Complete Works for Solo Piano

Coviello Classics COV 91910

2 CD • 2h 22min • 2016, 2018

20.08.2019

Künstlerische Qualität:
Künstlerische Qualität: 9
Klangqualität:
Klangqualität: 9
Gesamteindruck:
Gesamteindruck: 9

Knapp zweieinhalb Stunden, länger dauert das Gesamtwerk für Klavier von Maurice Ravel nicht. Das mutet fast schon übersichtlich an, zumal es ganz bequem auf eine handelsübliche Doppel-CD passt. So weit so gut. Der Pianist Alfonso Gómez hat selbiges nun eingespielt, auch das ist zunächst einmal nichts Besonderes, Einspielungen gibt es eigentlich mehr als genug. Und doch ist es für Pianisten immer wieder reizvoll, sich der Herausforderung zu stellen. Denn darum handelt es sich bei Ravels Klavierwerk ganz gewiss. Zwar gibt es auch einige ausdrücklich für ambitionierte Nicht-Profis taugliche Werke, doch der größte Teil erscheint mit seinen schier unüberwindlichen technischen Hürden kaum erreichbar für Normalsterbliche.

Das nötige technische Rüstzeug hat Gómez zweifellos. Er spielt Ravel mit gehöriger Brillanz, großer Versiertheit und virtuosem Aplomb. Unter seinen Händen klingt alles so federleicht und elfengleich, dass man kaum auf die Idee käme, Gaspard de la Nuit oder La Valse gehörten zu den schwierigsten Klavierwerken überhaupt.
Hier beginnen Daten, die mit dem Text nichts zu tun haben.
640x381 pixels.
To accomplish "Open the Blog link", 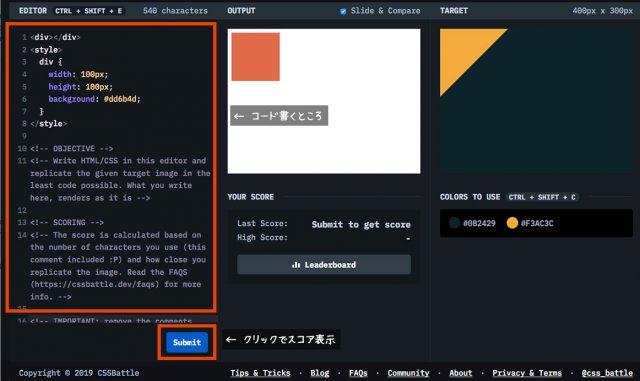I will coord(320,373).
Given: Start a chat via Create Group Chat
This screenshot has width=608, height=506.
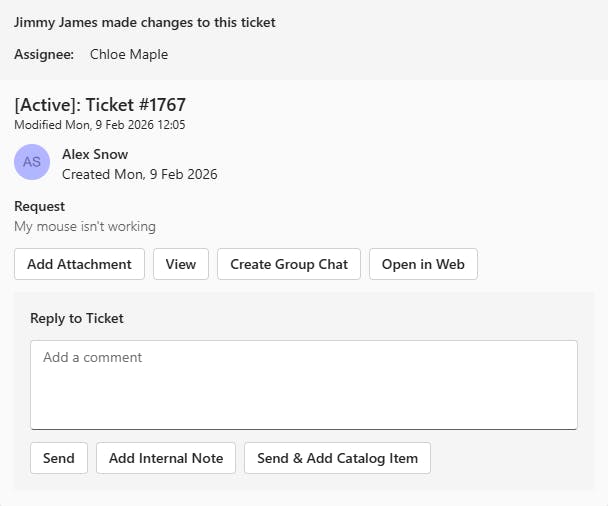Looking at the screenshot, I should pyautogui.click(x=289, y=264).
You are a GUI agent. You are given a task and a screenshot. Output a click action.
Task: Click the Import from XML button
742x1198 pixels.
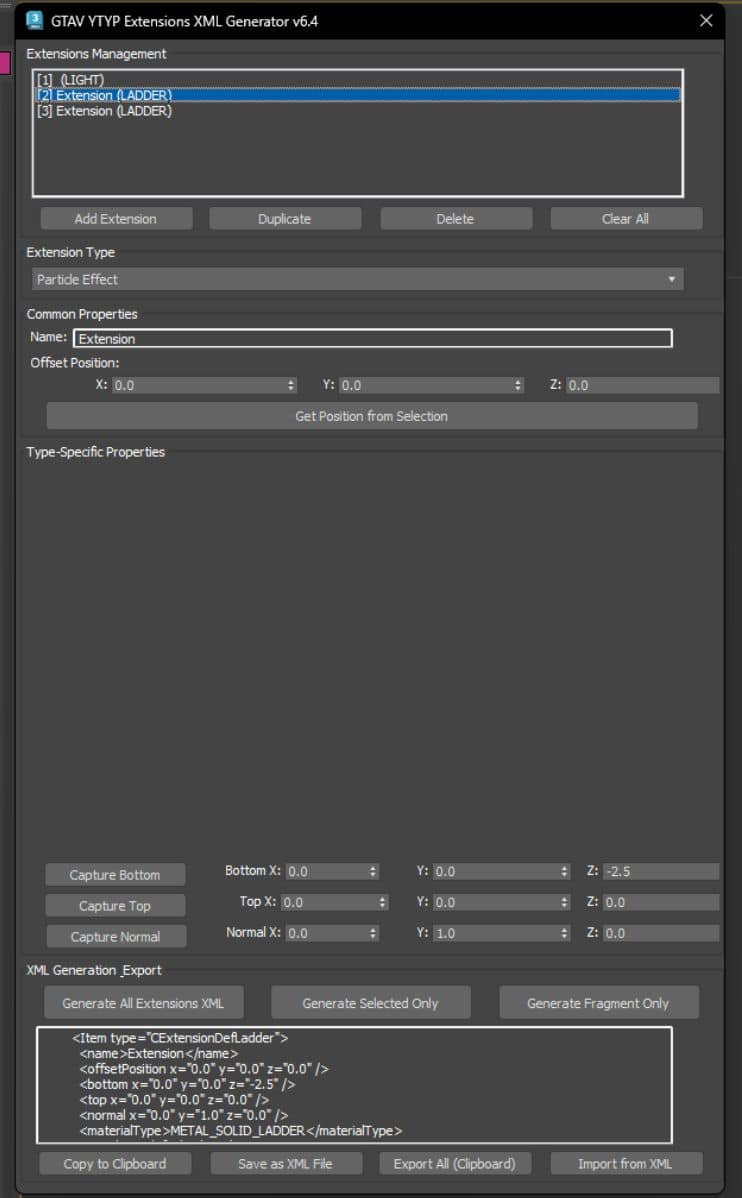[x=625, y=1164]
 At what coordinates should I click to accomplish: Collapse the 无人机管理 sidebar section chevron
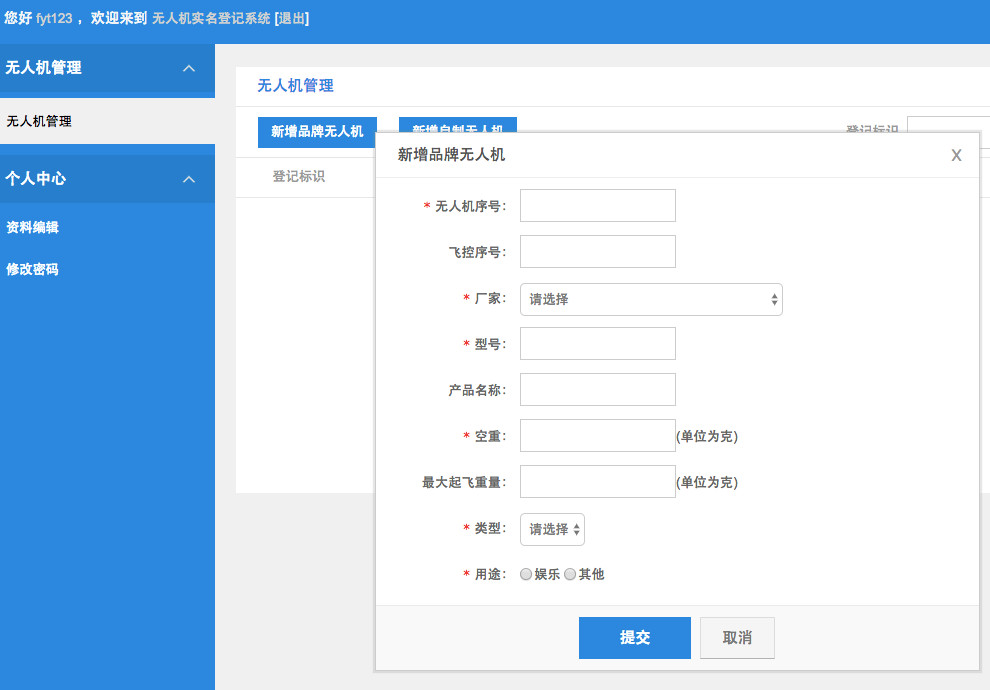189,68
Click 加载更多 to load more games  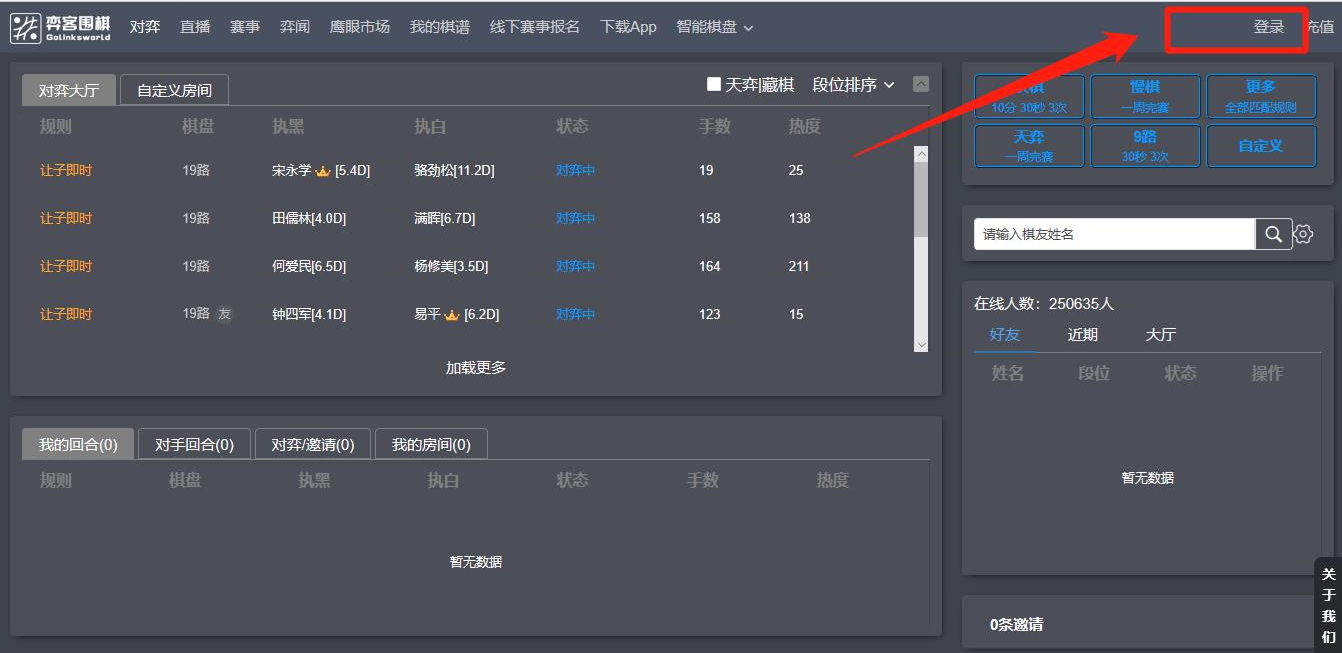(x=475, y=367)
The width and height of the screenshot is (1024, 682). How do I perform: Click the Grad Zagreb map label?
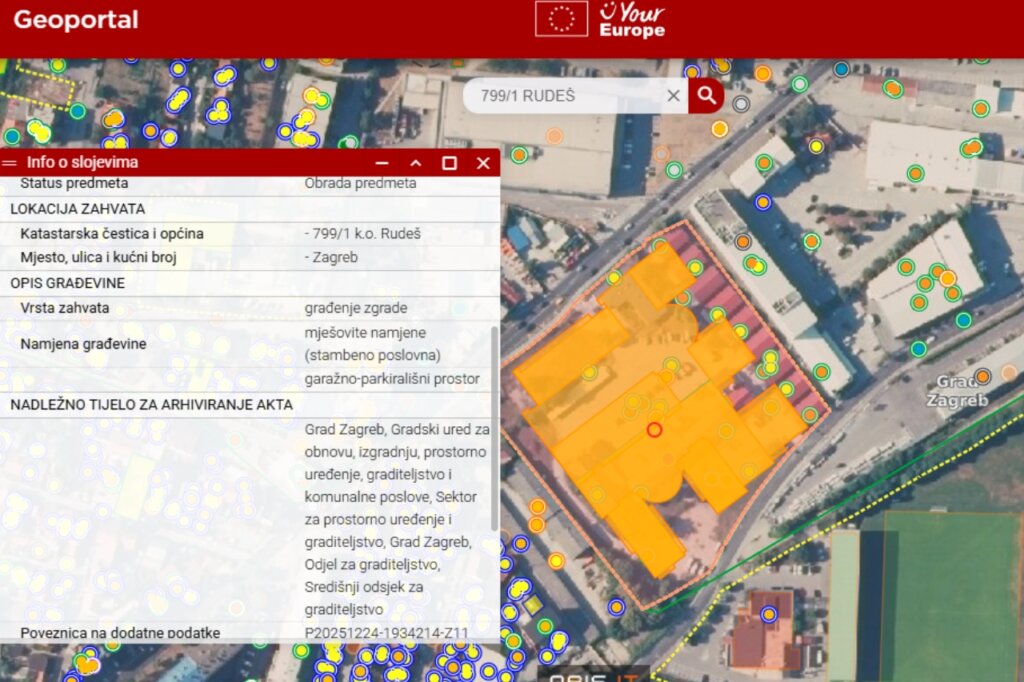956,391
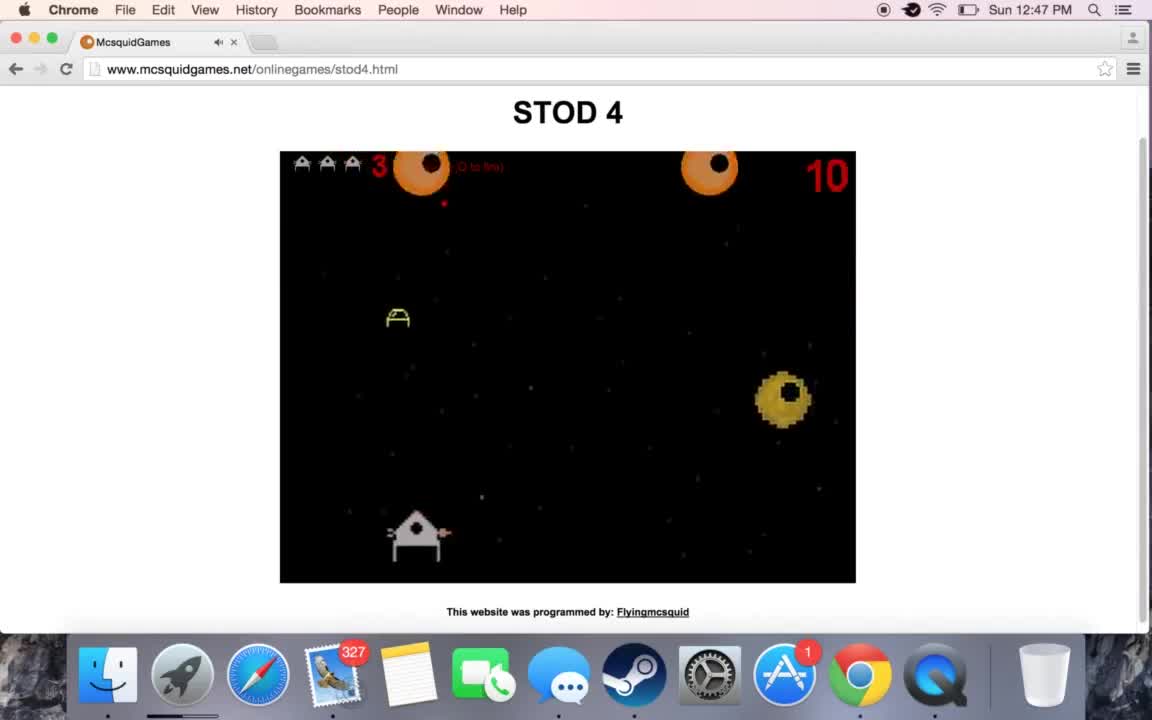Open Mail showing 327 unread messages
This screenshot has width=1152, height=720.
[x=333, y=675]
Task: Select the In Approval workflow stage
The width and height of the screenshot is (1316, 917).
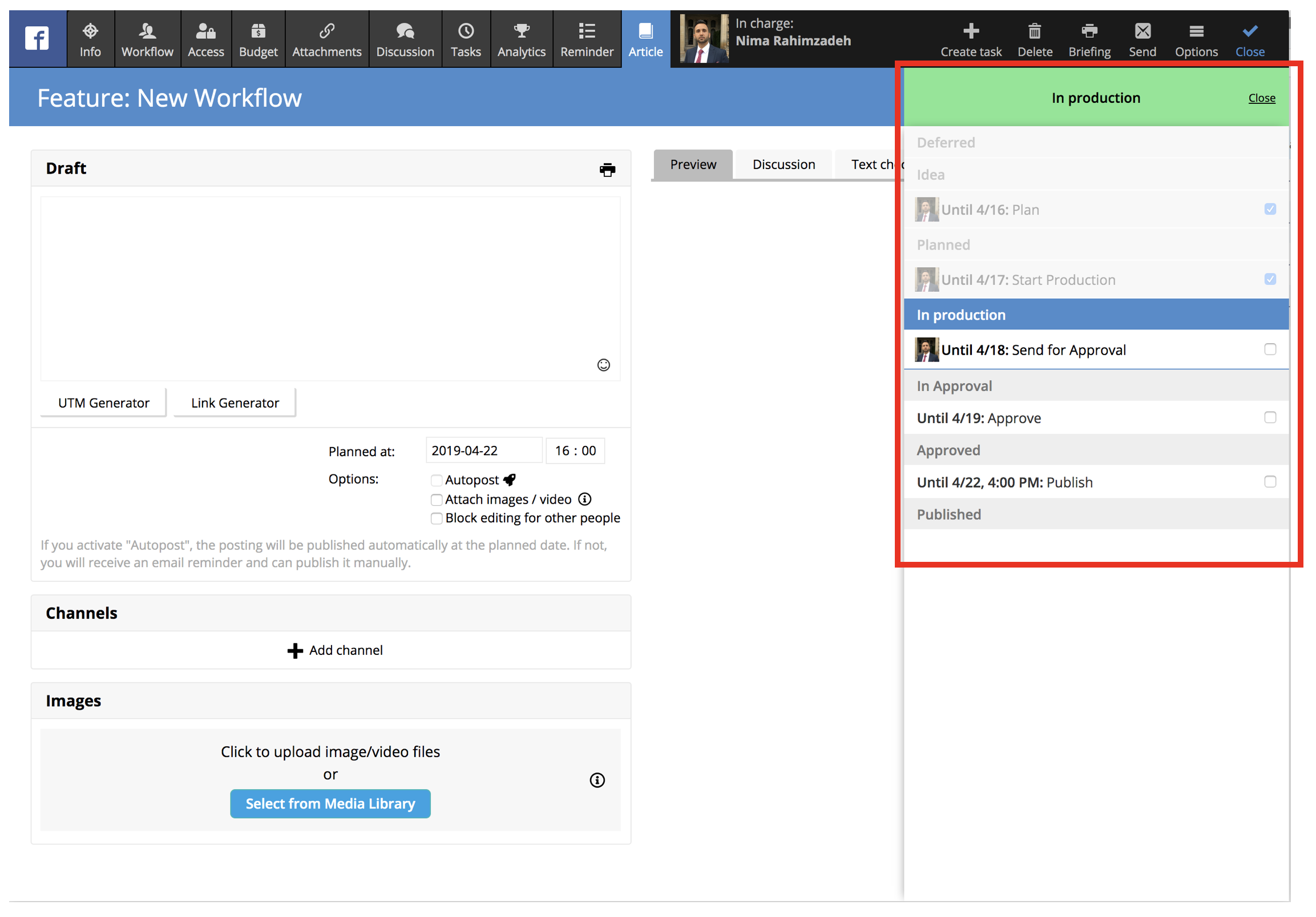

Gómez Ravel ist dabei erstaunlich unprätentiös und uneitel. Hier ist zweifellos ein pianistisches Schwergewicht am Werk, das selbiges aber nicht über Gebühr zeigt, jedenfalls nicht mehr als nötig. Denn ein bisschen Effekt und Show muss natürlich sein, aber Extravaganzen, Extreme oder Manieriertheiten sucht man hier vergebens.

Gómez arbeitet sich gewissenhaft an Ravels klanglichen Subtilitäten und den technischen Herausforderungen ab. Er nutzt das breite farbliche und dynamische Spektrum des modernen Konzertflügels kontrolliert aus, verlässt dabei aber nie sicheres Terrain. Pianistische Urgewalten mögen vielleicht anders klingen, doch liegen die Qualitäten von Gómez‘ Lesart nicht zuletzt in der mehr als nur soliden und transparenten Wiedergabe des Ravel‘schen Klangkosmos. Als pianistische Visitenkarte, als die die Aufnahme solchen Repertoires auch immer gerne genutzt wird, ist sie zweifellos sehr gelungen.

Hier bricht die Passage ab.